La chica llegó llena de temor al lugar de los frutos, y con un fuerte tirón, le señaló a Raclu el interior del bosque. Raclu, en seguida, divisó el peligro. A lo lejos pudo ver como toda una horda de moribundos humanos se acercaba al claro. Seguidamente, cogió un fruto y le dio un mordisco, le dijo a Sekóx que hiciera lo mismo, y entre los dos obligaron a la chica a comerse uno. Los tres sintieron como si un relámpago los partiera por la mitad, de repente ninguno sentía miedo por los enemigos, que, poco a poco, les cercaban. Raclu sabía que aquellos frutos no eran como los de los árboles de su aldea, pero no sé esperaba una reacción tan fuerte; gracias a estos, ninguno de ellos debía preocuparse por verse dominado por el poder de aquel bosque.

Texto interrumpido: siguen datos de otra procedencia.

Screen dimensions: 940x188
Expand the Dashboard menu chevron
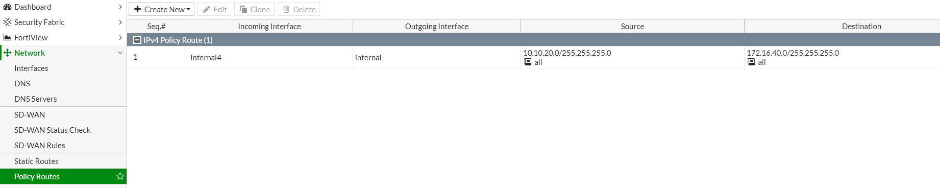tap(120, 7)
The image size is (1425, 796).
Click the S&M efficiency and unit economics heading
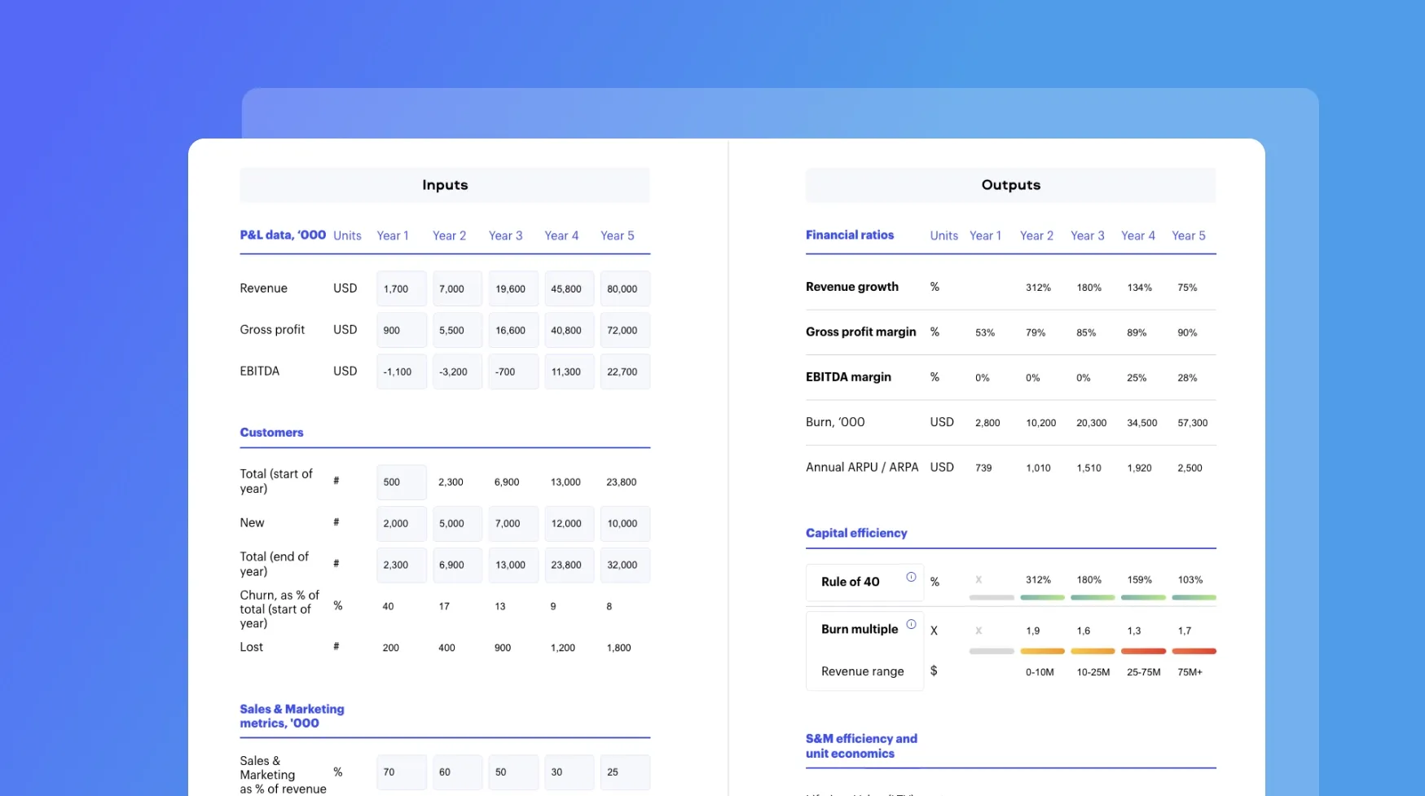(x=861, y=746)
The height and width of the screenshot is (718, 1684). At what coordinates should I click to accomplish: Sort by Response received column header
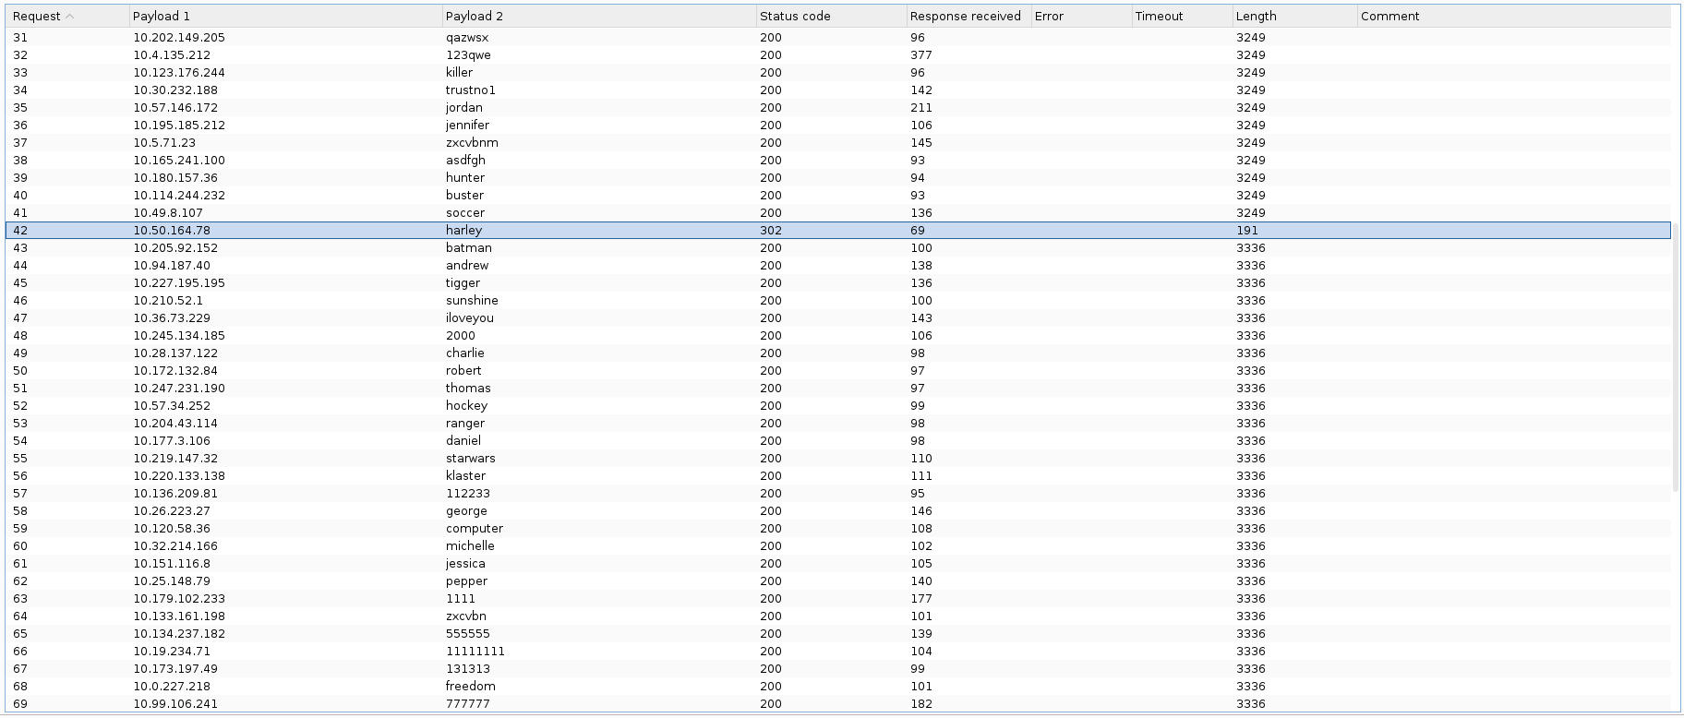965,17
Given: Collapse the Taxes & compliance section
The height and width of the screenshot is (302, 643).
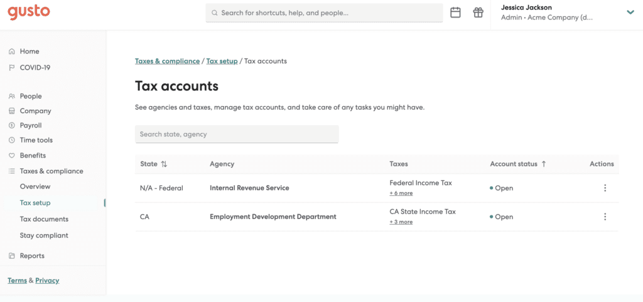Looking at the screenshot, I should point(51,171).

Cuando quisieron darse cuenta, todo el claro había sido rodeado por esas infames criaturas dominadas por el miedo. Debían pelear contra ellos si querían huir. Justo en ese momento, fue cuando Raclu se dio cuenta de que algo sobresalía del árbol más grande de todos, un pequeño trozo de algún tipo metal, salía del interior de la oscura madera.

No sabía por qué, pero, casi por instinto, Raclu pensó que la solución a su problema se hallaba dentro de ese árbol. Sin apenas darse cuenta, como poseído por un demonio, empezó a arrancar la corteza del tronco. Cada vez con más desesperación, con más ímpetu; con un sentimiento de ira implacable que le hacía olvidar el dolor de golpear sus dedos contra la madera.

Era el efecto de los frutos hatof de los árboles originales. Su ingesta inhibía cualquier dolor y sufrimiento, y los sustituía por un violento deseo de pelear y sobrevivir. Este efecto se vio multiplicado en el caso de Raclu. Él lo desconocía, pero era descendiente de una gran estirpe de guerreros legendarios. Su sangre y su espíritu lo llamaban a la batalla, y su destino, siempre estaría ligado a aquello que Revqeyen ocultó, hace ya tanto tiempo, en ese mismo árbol.

Al terminar de escarbar en el tronco, sacó de él una gran y majestuosa lanza dorada, con una punta en cada extremo.

Sekóx reconoció la lanza de inmediato, era el emblema de su familia. La protagonista de las historias que le contaban sus padres de niño, el arma de su ancestro Revqeyen. Se alegró de que, al fin, la lanza hubiese sido hallada, y de que pudiese regresar con sus legítimos dueños. Pero, no entendía por qué Raclu había puesto tanto empeño, y se había esforzado tanto, en sacarla.